In response to The Daily Post’s writing prompt: “Must Not Fail.”

In the few months before I met my husband I was requested by ex-colleagues to join a startup company. I was between projects so was not busy at work. I decided to go for it, receiving a good increase in the process. From the first day I knew it was not going to be for me. At times I would be left in a small office by myself with no one to talk to, and systems to learn. I’ve always worked in an open-plan office. I am somewhat reserved so it is not that I spend my time chatting to the others or making heaps of friends, but I like having people around me. To put me in an empty space for hours on end is never going to give me warm fuzzy feelings. I learnt the software and persevered. There were defects in the software that made it difficult to work with. Being the only engineer, I ended up working days, nights and weekends. My stress levels rocketed. My nails were torn off, nerves shot.

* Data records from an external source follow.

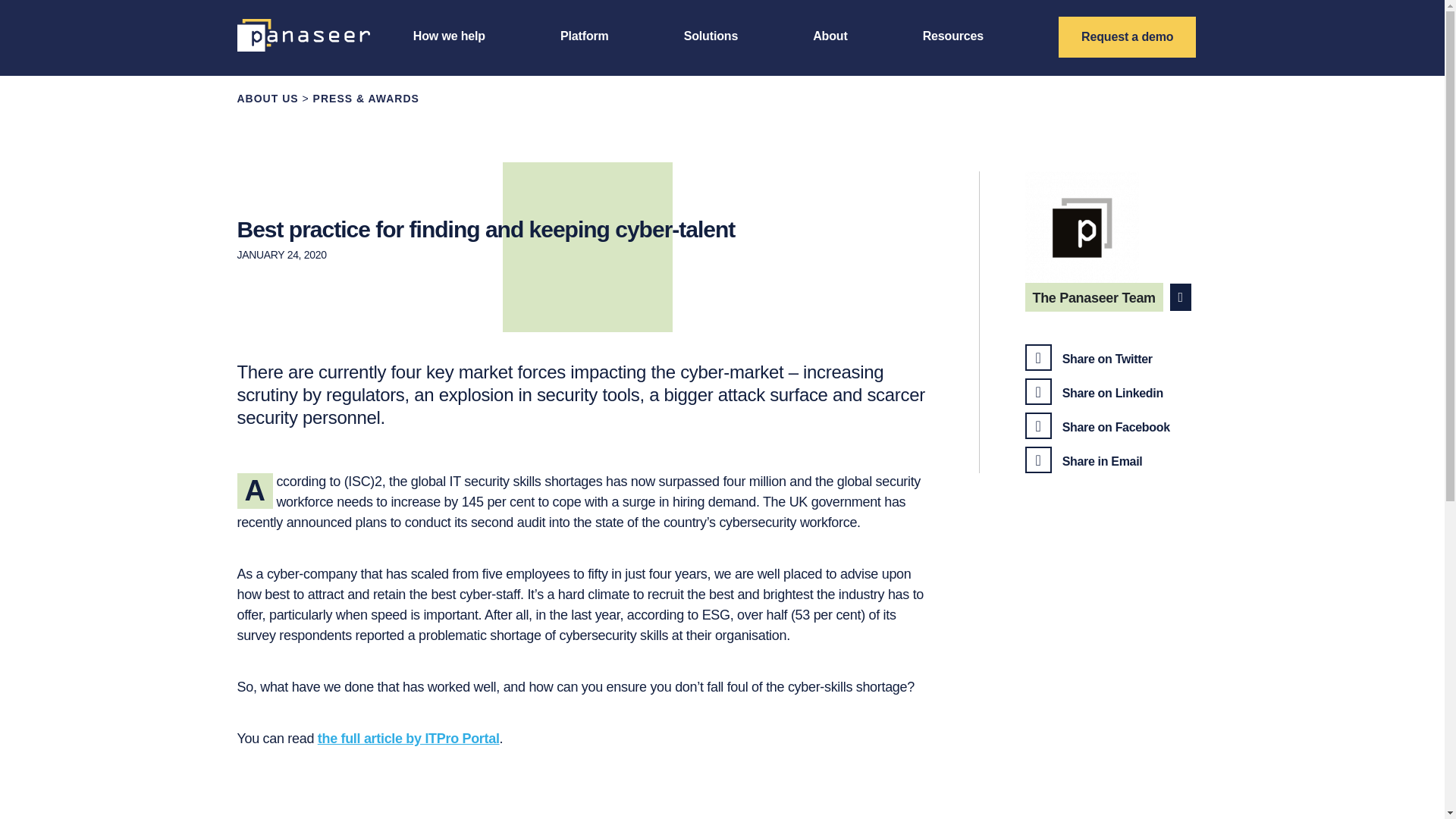
About (829, 36)
Request a demo (1126, 36)
Resources (953, 36)
Platform (584, 36)
How we help (448, 36)
Solutions (711, 36)
Share by Email (1083, 461)
Given the description of an element on the screen output the (x, y) to click on. 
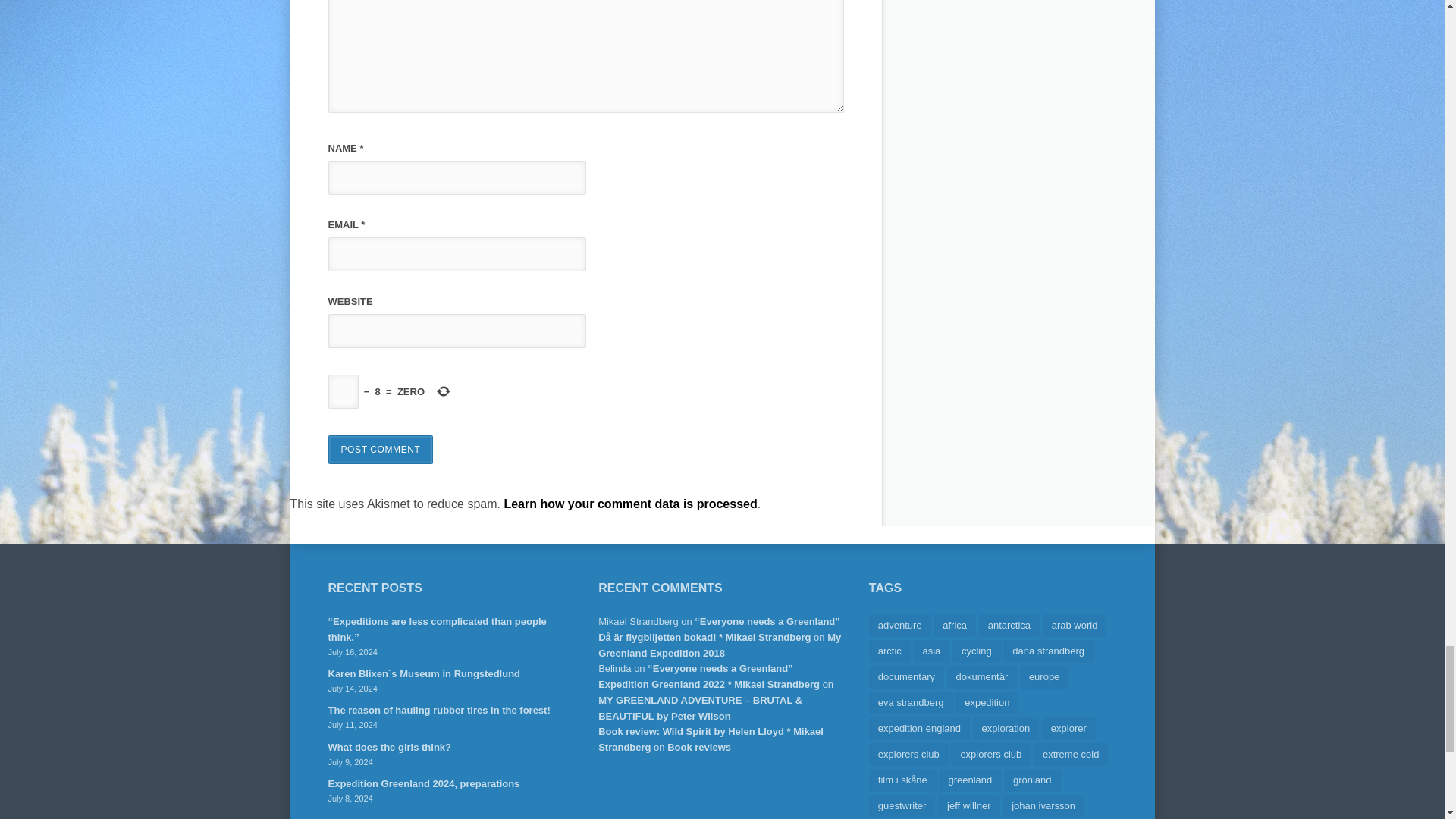
Post Comment (379, 449)
Given the description of an element on the screen output the (x, y) to click on. 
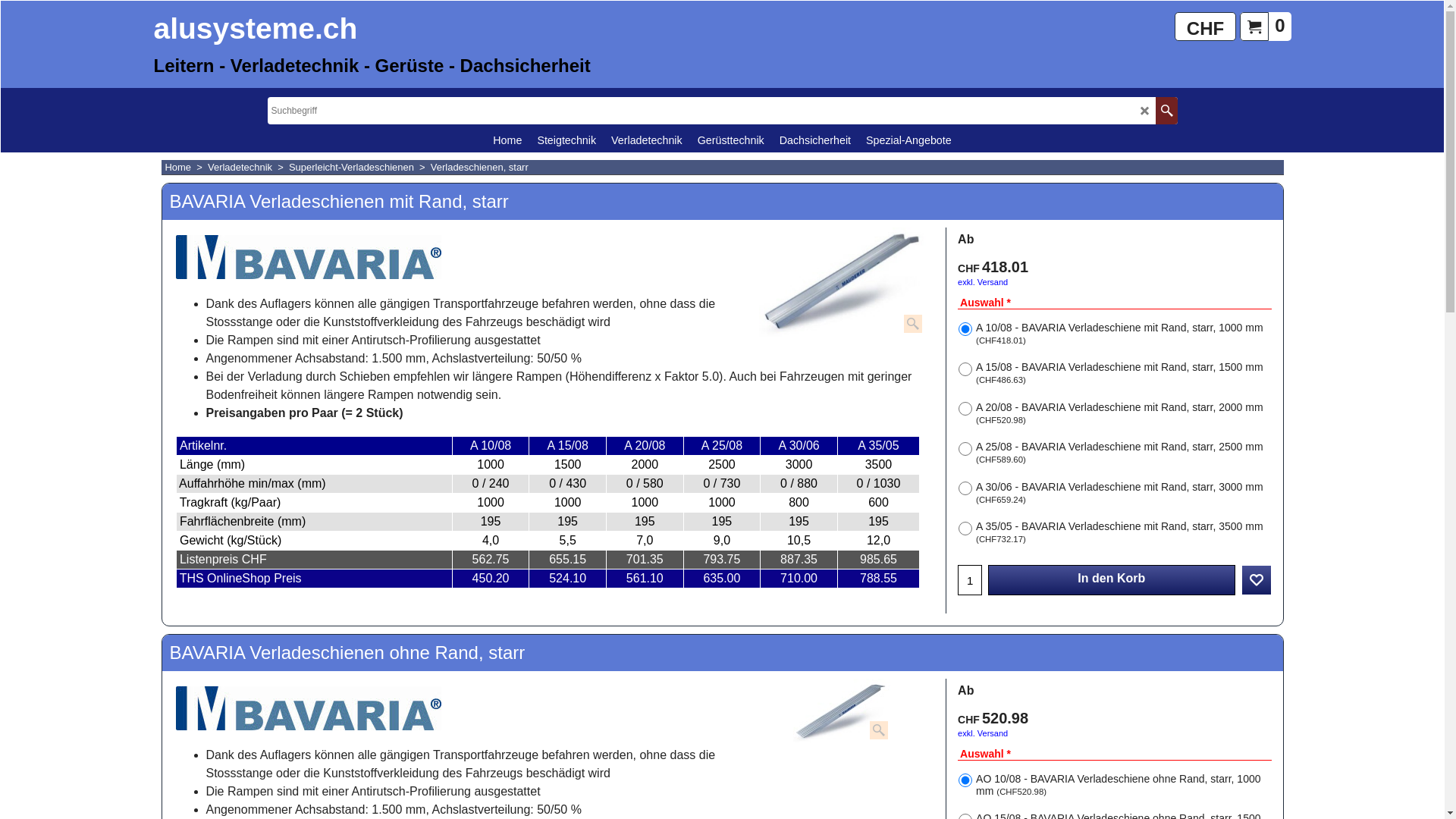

In the meantime my role at my previous company had been filled. I remember getting a phone call from the new engineer asking me about some code.
One day, after six months of this elevated pressure, I had enough. The system kept on randomly crashing, and I couldn’t deliver to the clients. My nerves gave out and I couldn’t go on. I started crying and could not stop. I was 25 and had no support system. There was no one in the world I could turn to. I had met someone and starting dating him. I was so fond of him, thought the world of him. He eventually couldn’t handle a manic-me, falling apart and turning into a crazy lady. He left. I was devastated. More tears. My mother had passed away a few years back, and my grandmother whom I was very close to had also recently passed away. It was me on my own. I called my previous manager. Do you have work for me please? Yes, come and see me tomorrow, he replied. I did, and after a short break I went back. On the first day of my return I met my replacement. He had a lovely smile. But when I tried to chat to him he just kept busy. Oh well. Leave him be. He’s busy, I get it. And my heart’s just been broken I’m not interested in men anyway. This was in the October. In the January we started working on a project together. The following January we got married. But I haven’t changed companies since then. I continued to work for the same company in Australia. They were partly responsible for my relocation. And I’m still there. I guess I’m too scared to leave. Last year I had enough, seven years in Sydney and it’s time. It was offered that I take an extended break, with my position still held. So I did, I had four months being a stay-at-home Mum and loved it. And I only work four days a week, Mondays are mine, it’s a privilege I don’t want to give up!